▶ **Goal of the exercise**: Count the lines in the following data that include "Open". Please write only the number.

[[ Source data, beginning ]]

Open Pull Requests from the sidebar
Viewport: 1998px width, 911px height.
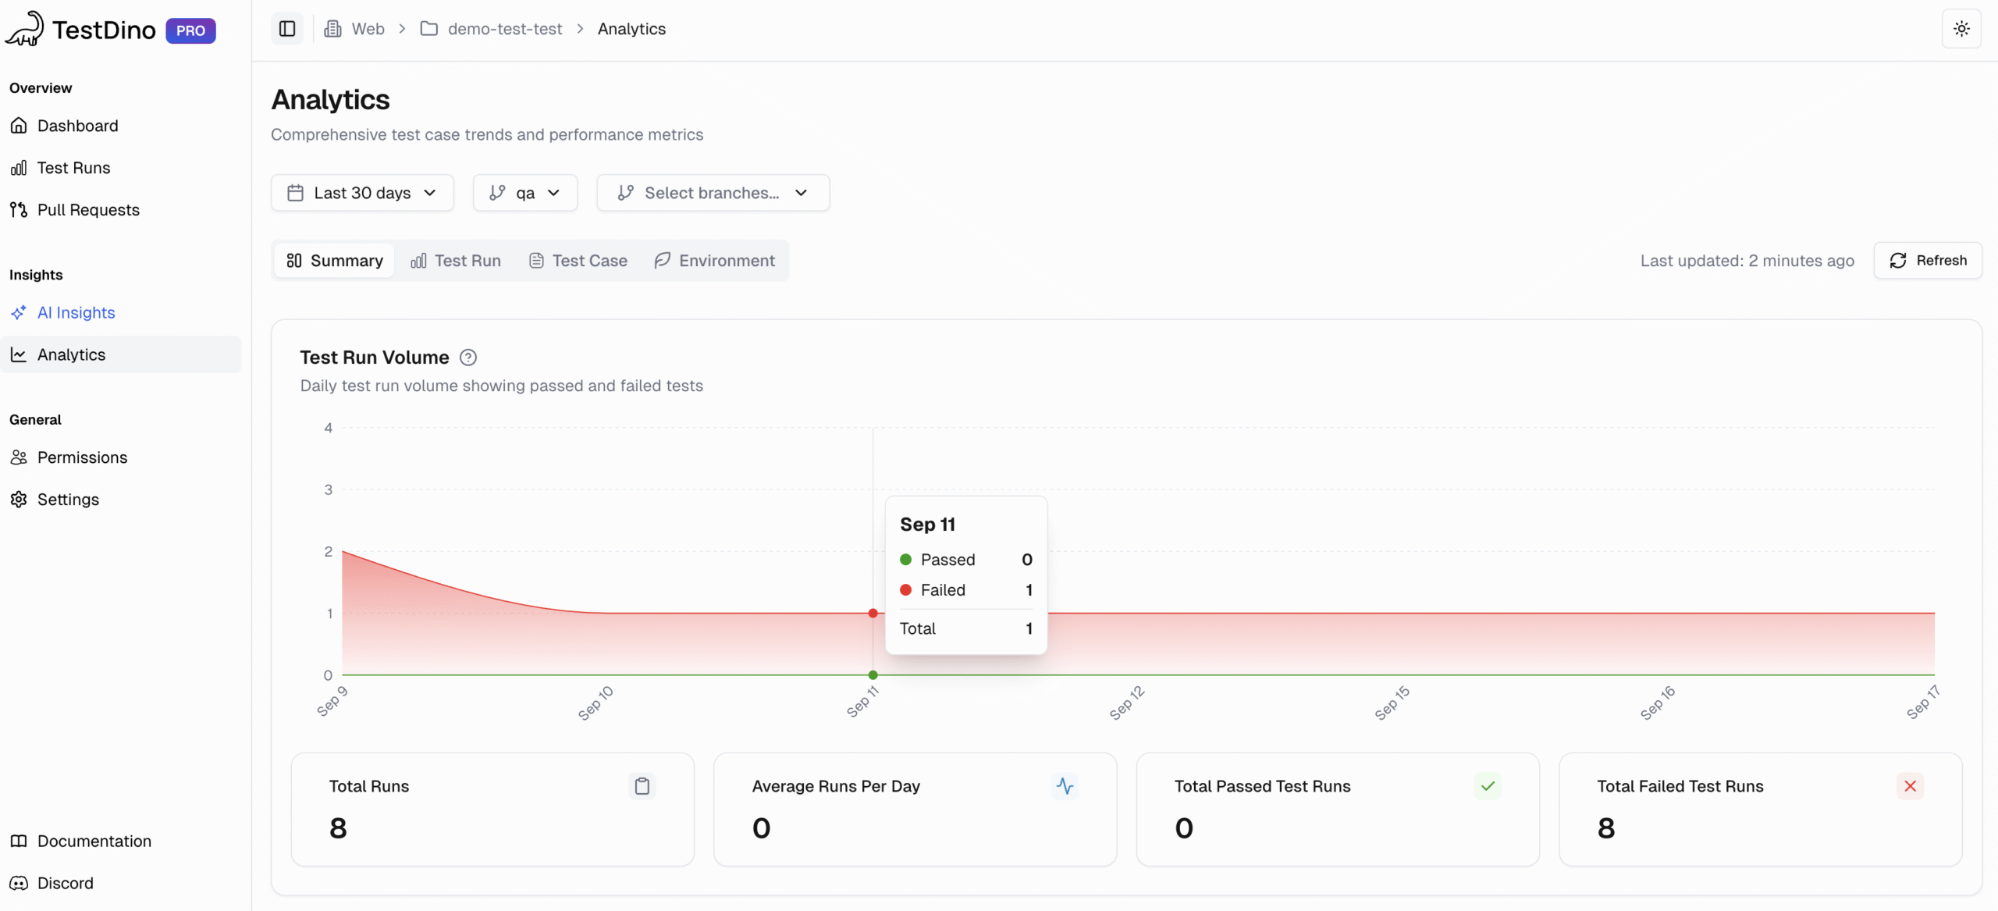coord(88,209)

[[ Source data, end ]]
[[ Source data, beginning ]]

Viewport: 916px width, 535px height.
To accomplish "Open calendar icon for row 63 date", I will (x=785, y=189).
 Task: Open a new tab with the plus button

[[ Source data, end ]]

▶ **Problem solution**: 3